> **What is expected**: Edit the post on reading a UTF-8 csv file into R: write out its text from "The output is" to "fruit$Fruit <- enc2utf8(fruit$Fruit)", changing "fruit.csv" to "produce.csv".

> **Extract to read**:
This question already has answers here:
Cannot read unicode .csv into R
(3 answers)
Closed 5 years ago.
I am trying to read in data from a csv file and specify the encoding of the characters to be UTF-8. From reading through the ?read.csv() instructions, it seems that fileEncoding set equal to UTF-8 should accomplish this, however, I am not seeing that when checking. Is there a better way to specify the encoding of character strings to be UTF-8 when importing the data?
Sample Data:
Download Sample Data here
fruit<- read.csv("fruit.csv", header = TRUE, fileEncoding = "UTF-8")
fruit[] <- lapply(fruit, as.character)
Encoding(fruit$Fruit)
The output is "uknown" but I would expect this to be "UTF-8". What is the best way to ensure all imported characters are UTF-8? Thank you.
fruit <- read.csv("fruit.csv", header = TRUE)
fruit[] <- lapply(fruit, as.character)
fruit$Fruit <- paste0(fruit$Fruit, "\xfcmlaut") # Get non-ASCII char and jam it in!
Encoding(fruit$Fruit)
[1] "latin1" "latin1" "latin1"
fruit$Fruit <- enc2utf8(fruit$Fruit)
Encoding(fruit$Fruit)
[1] "UTF-8" "UTF-8" "UTF-8"

> **Dataset section**:
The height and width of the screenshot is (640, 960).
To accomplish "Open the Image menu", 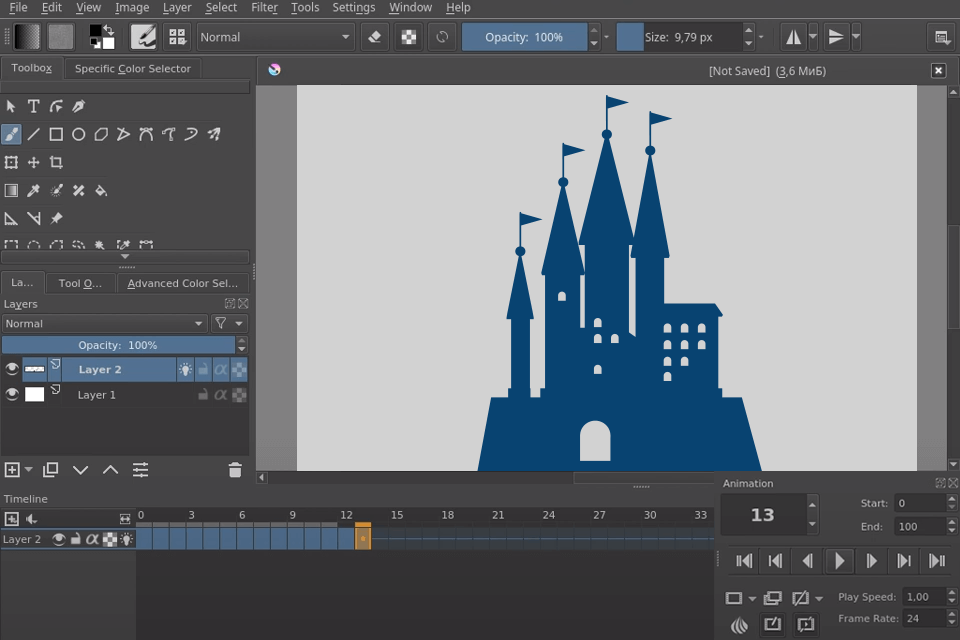I will pyautogui.click(x=132, y=7).
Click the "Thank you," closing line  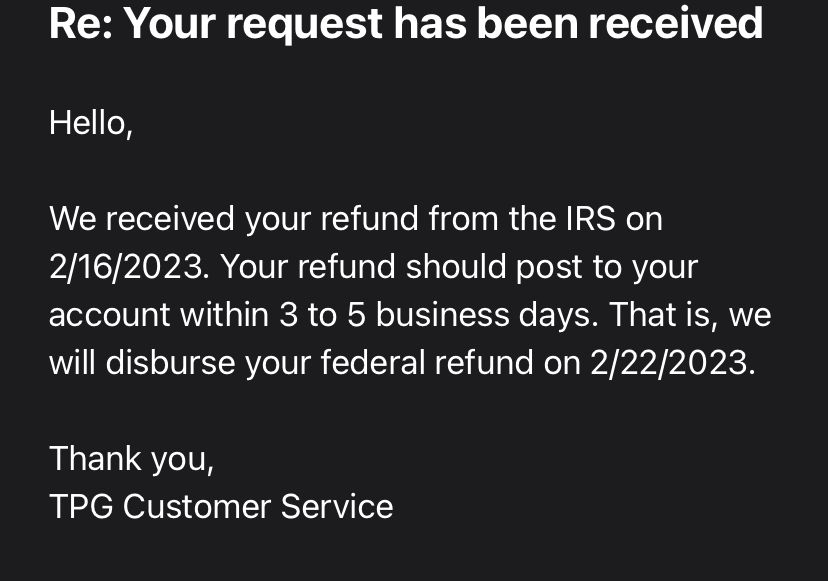pos(131,458)
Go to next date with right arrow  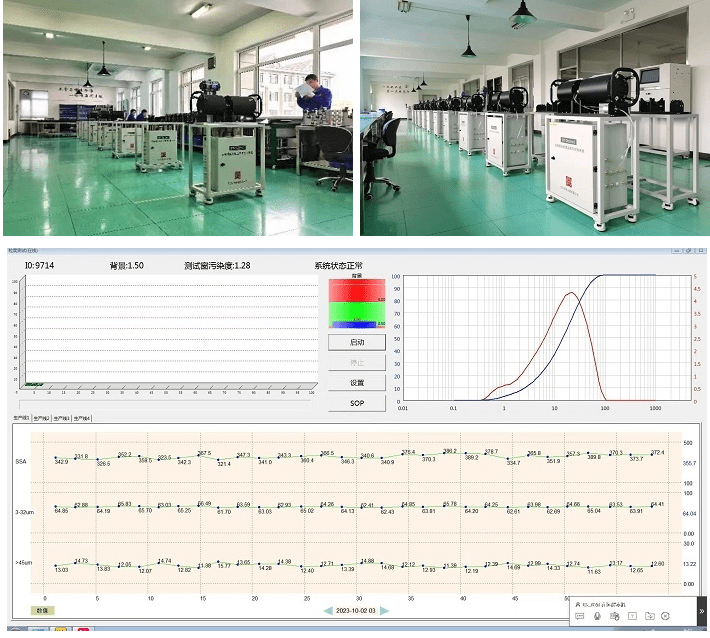coord(385,610)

> **Response**:
The output is "uknown" but I would expect this to be "UTF-8". What is the best way to ensure all imported characters are UTF-8? Thank you.
fruit <- read.csv("produce.csv", header = TRUE)
fruit[] <- lapply(fruit, as.character)
fruit$Fruit <- paste0(fruit$Fruit, "\xfcmlaut") # Get non-ASCII char and jam it in!
Encoding(fruit$Fruit)
[1] "latin1" "latin1" "latin1"
fruit$Fruit <- enc2utf8(fruit$Fruit)